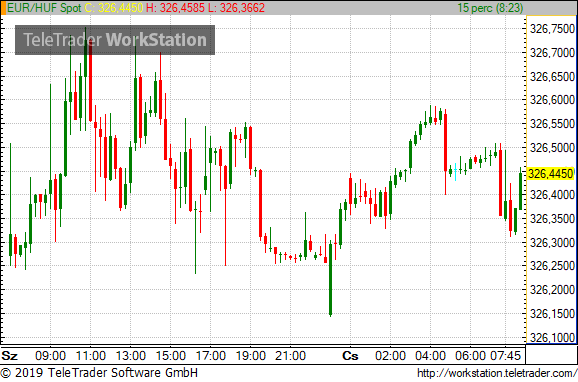Click the high value H: 326,4585 in header
The height and width of the screenshot is (382, 578).
[175, 8]
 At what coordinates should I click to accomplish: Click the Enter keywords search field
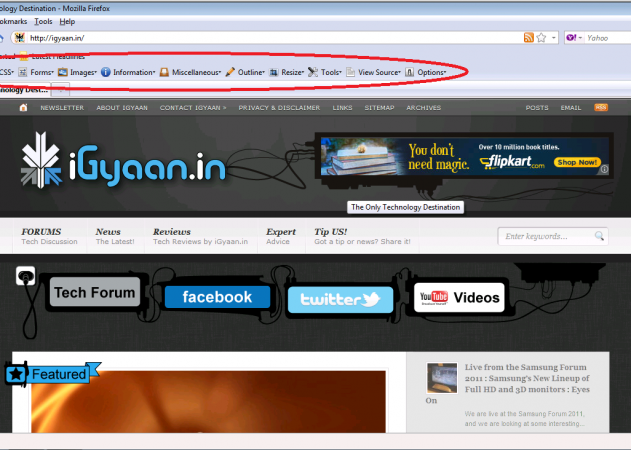pos(548,237)
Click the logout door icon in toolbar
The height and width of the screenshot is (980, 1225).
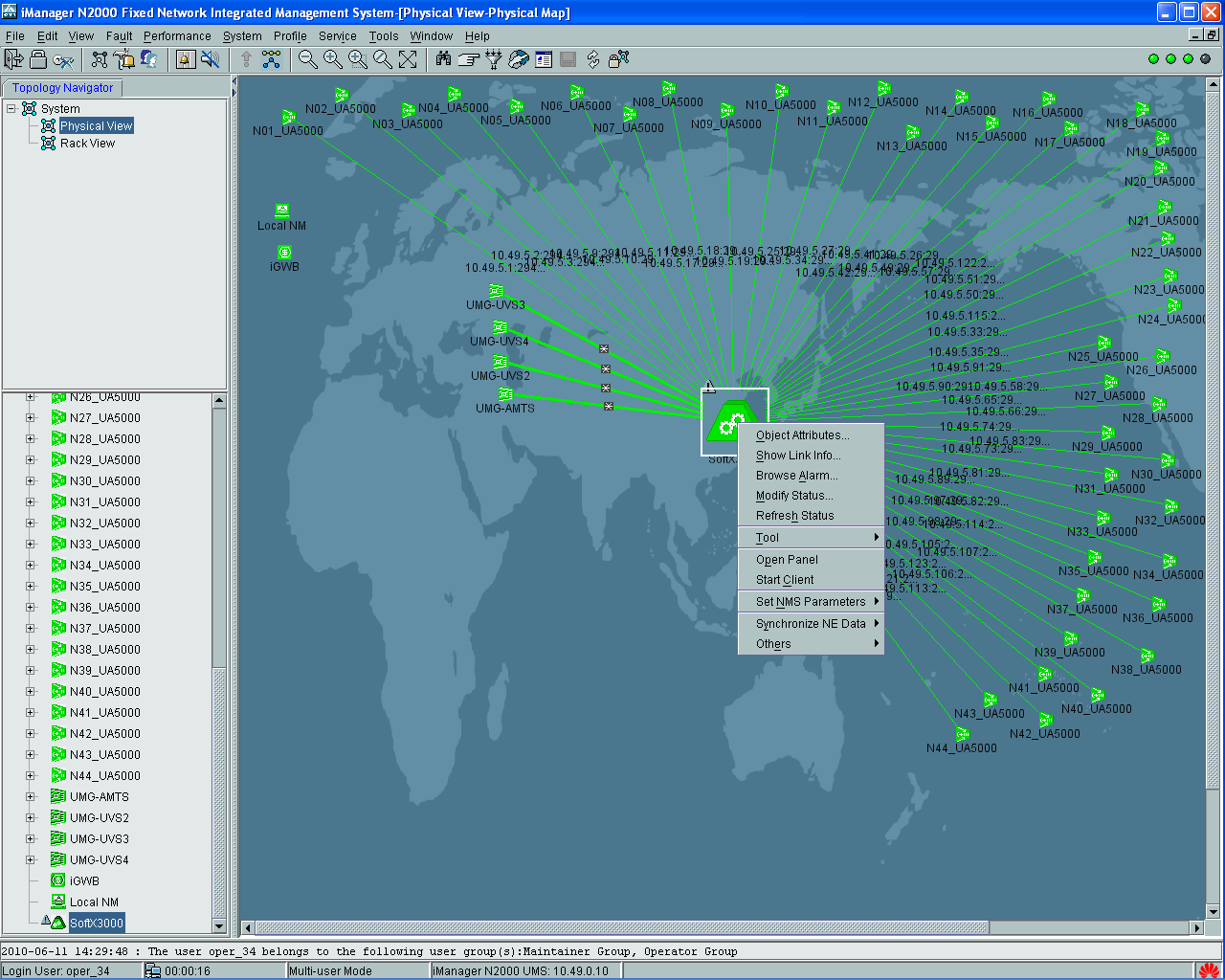[13, 59]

# # # # # # #

* **Problem to solve**:
Beginning at the line with "Click the logout door icon in toolbar" and ending at the last line of the listing above, retype each line exactly, including those two lines. Leave the pictures out.

* **Result for this task**:
Click the logout door icon in toolbar
The height and width of the screenshot is (980, 1225).
[13, 59]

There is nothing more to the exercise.